| Excerpt to read |

This medicinal product contains less than 1 mmol sodium (23 mg) per vial, i.e. essentially ‘sodium-free’.
4.5 Interaction with other medicinal products and other forms of interaction
Daptomycin undergoes little to no Cytochrome P450 (CYP450)-mediated metabolism. It is unlikely that daptomycin will inhibit or induce the metabolism of medicinal products metabolised by the P450 system.
Interaction studies for daptomycin were performed with aztreonam, tobramycin, warfarin and probenecid. Daptomycin had no effect on the pharmacokinetics of warfarin or probenecid, nor did these medicinal products alter the pharmacokinetics of daptomycin. The pharmacokinetics of daptomycin were not significantly altered by aztreonam.

| Listed records |

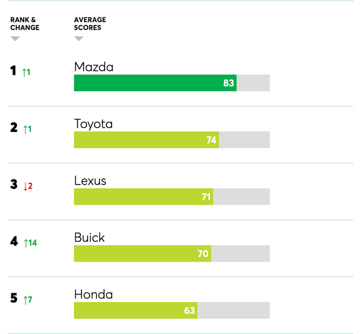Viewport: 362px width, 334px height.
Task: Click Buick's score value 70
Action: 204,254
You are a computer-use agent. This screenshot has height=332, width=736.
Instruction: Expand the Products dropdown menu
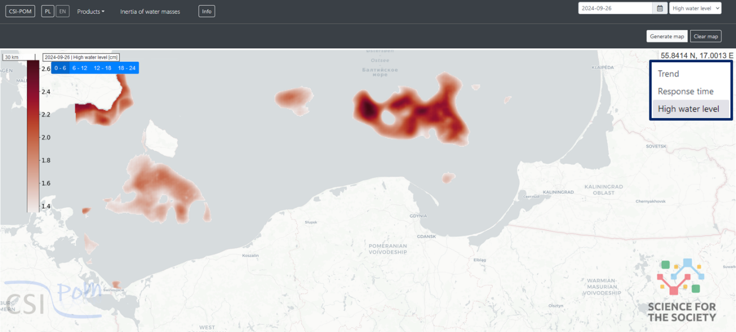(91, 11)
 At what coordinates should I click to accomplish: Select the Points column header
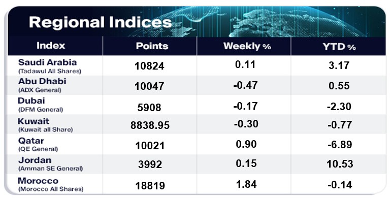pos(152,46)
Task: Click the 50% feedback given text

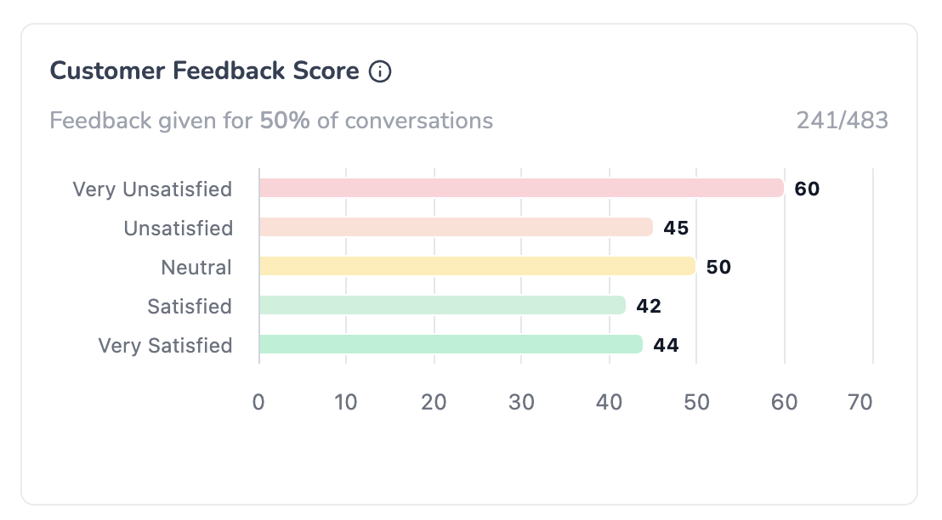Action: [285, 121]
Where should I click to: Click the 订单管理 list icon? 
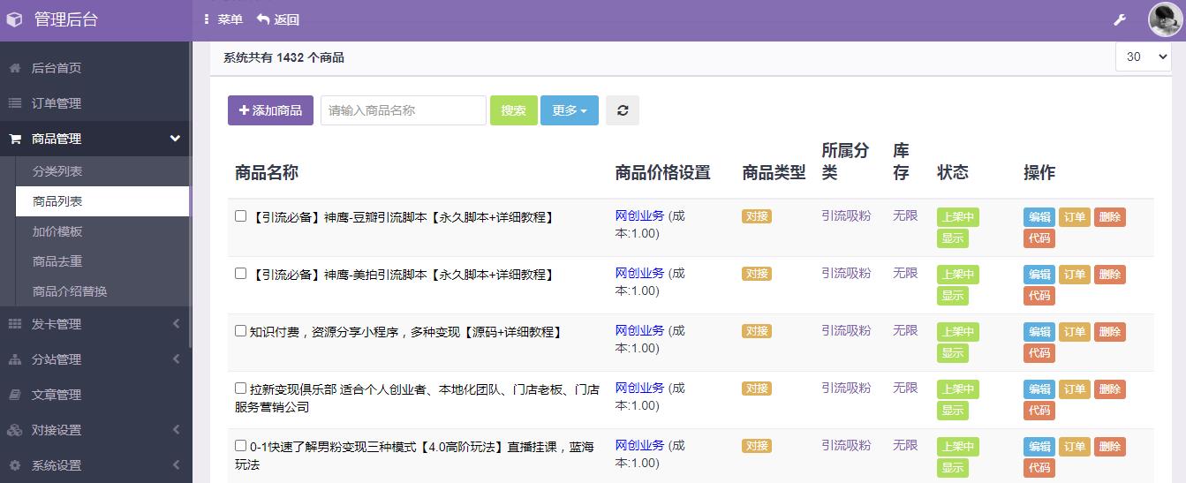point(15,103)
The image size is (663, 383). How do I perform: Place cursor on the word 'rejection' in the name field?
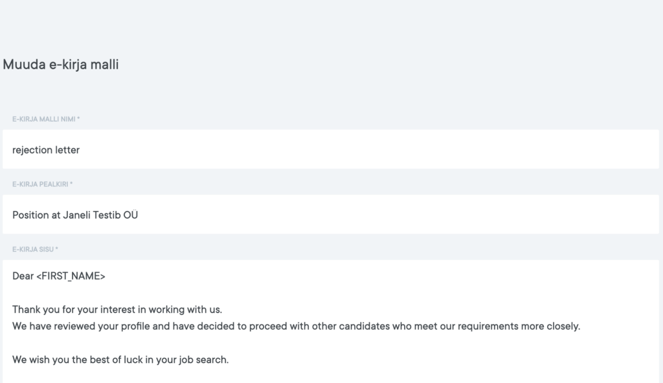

--

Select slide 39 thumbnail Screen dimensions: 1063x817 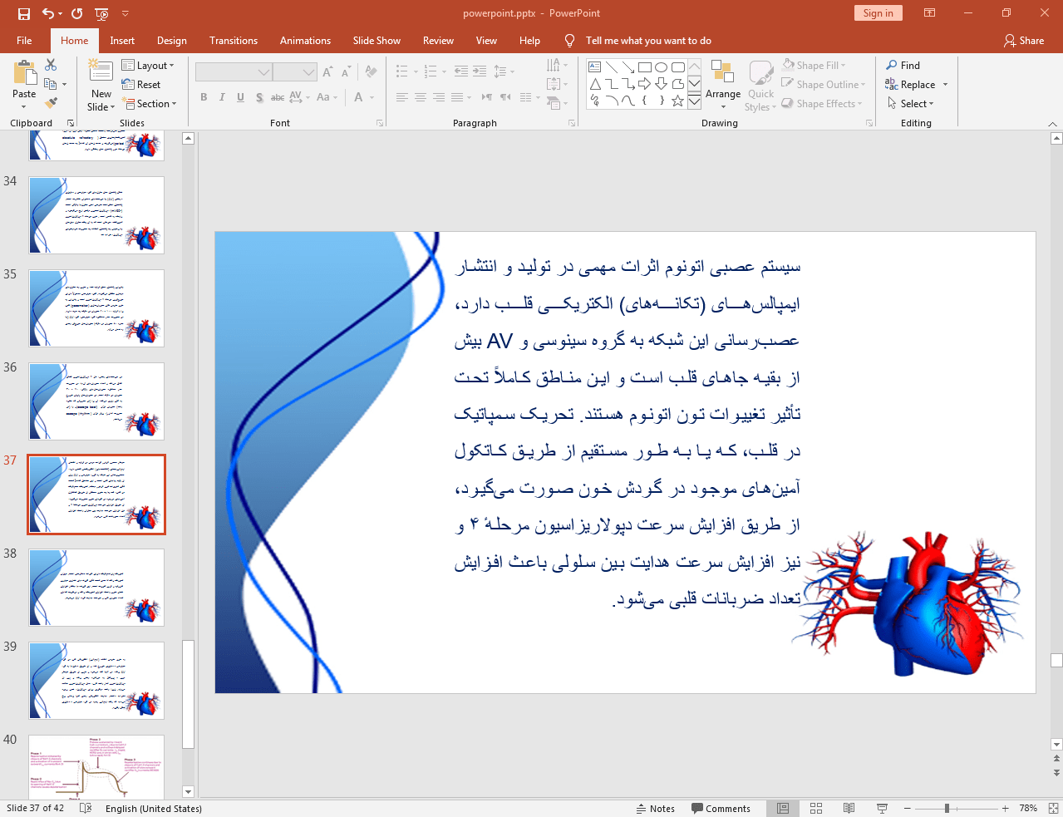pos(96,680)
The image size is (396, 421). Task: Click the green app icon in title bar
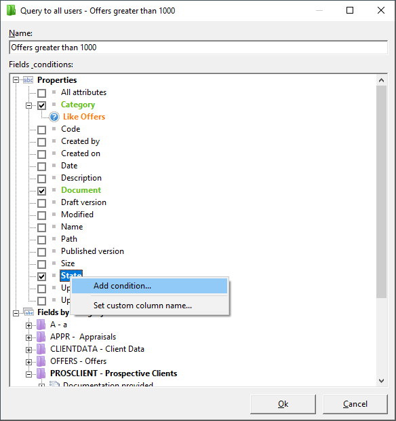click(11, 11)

...

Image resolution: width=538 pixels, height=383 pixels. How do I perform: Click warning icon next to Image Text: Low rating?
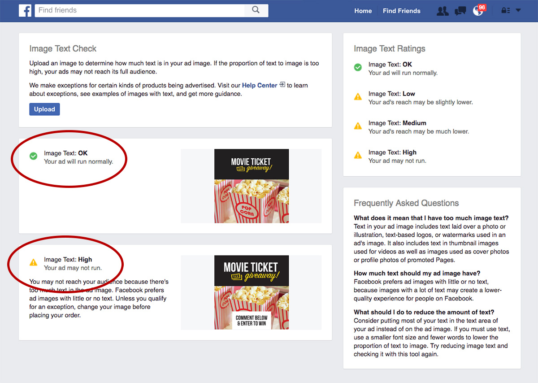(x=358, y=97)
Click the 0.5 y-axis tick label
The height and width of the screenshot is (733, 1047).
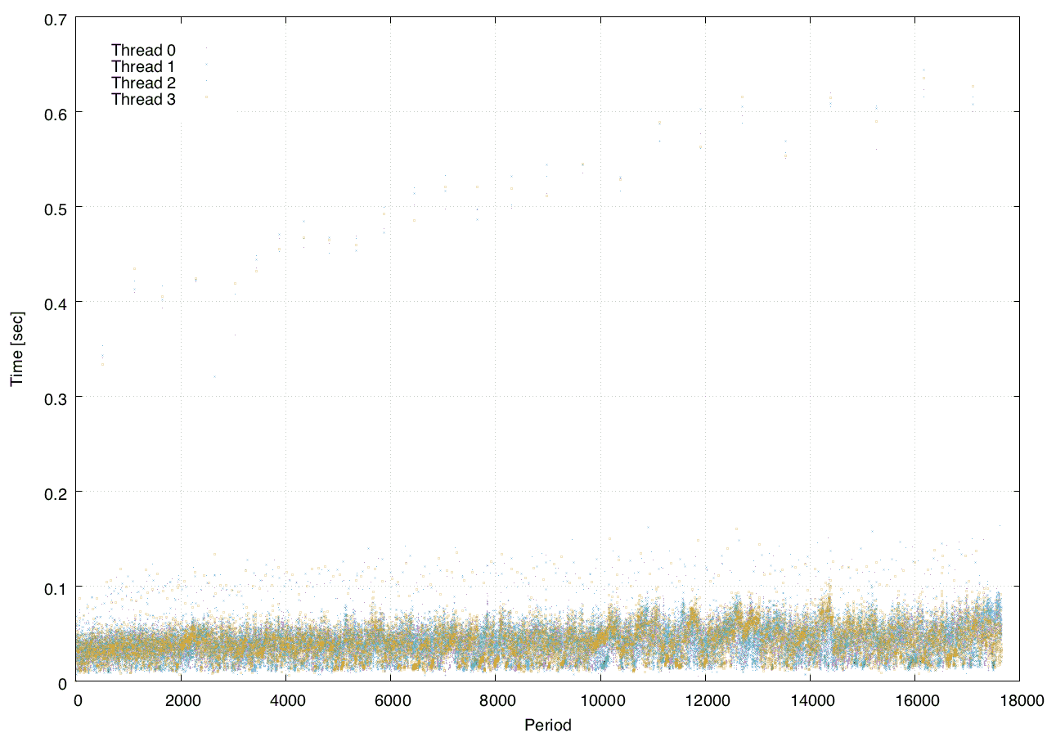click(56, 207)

| Check your understanding |
**1)** Answer these questions about the daptomycin excerpt:
(a) How much sodium does the product contain per vial?
(b) With which medicinal products were interaction studies for daptomycin performed?
(c) Did aztreonam significantly alter the pharmacokinetics of daptomycin?
**2)** Can you transcribe the stretch of the daptomycin excerpt from "This medicinal product" through "altered by aztreonam."?

| Responses for each task |
**1)**
(a) Less than 1 mmol sodium (23 mg) per vial.
(b) Aztreonam, tobramycin, warfarin and probenecid.
(c) No.

**2)**
This medicinal product contains less than 1 mmol sodium (23 mg) per vial, i.e. essentially ‘sodium-free’.
4.5 Interaction with other medicinal products and other forms of interaction
Daptomycin undergoes little to no Cytochrome P450 (CYP450)-mediated metabolism. It is unlikely that daptomycin will inhibit or induce the metabolism of medicinal products metabolised by the P450 system.
Interaction studies for daptomycin were performed with aztreonam, tobramycin, warfarin and probenecid. Daptomycin had no effect on the pharmacokinetics of warfarin or probenecid, nor did these medicinal products alter the pharmacokinetics of daptomycin. The pharmacokinetics of daptomycin were not significantly altered by aztreonam.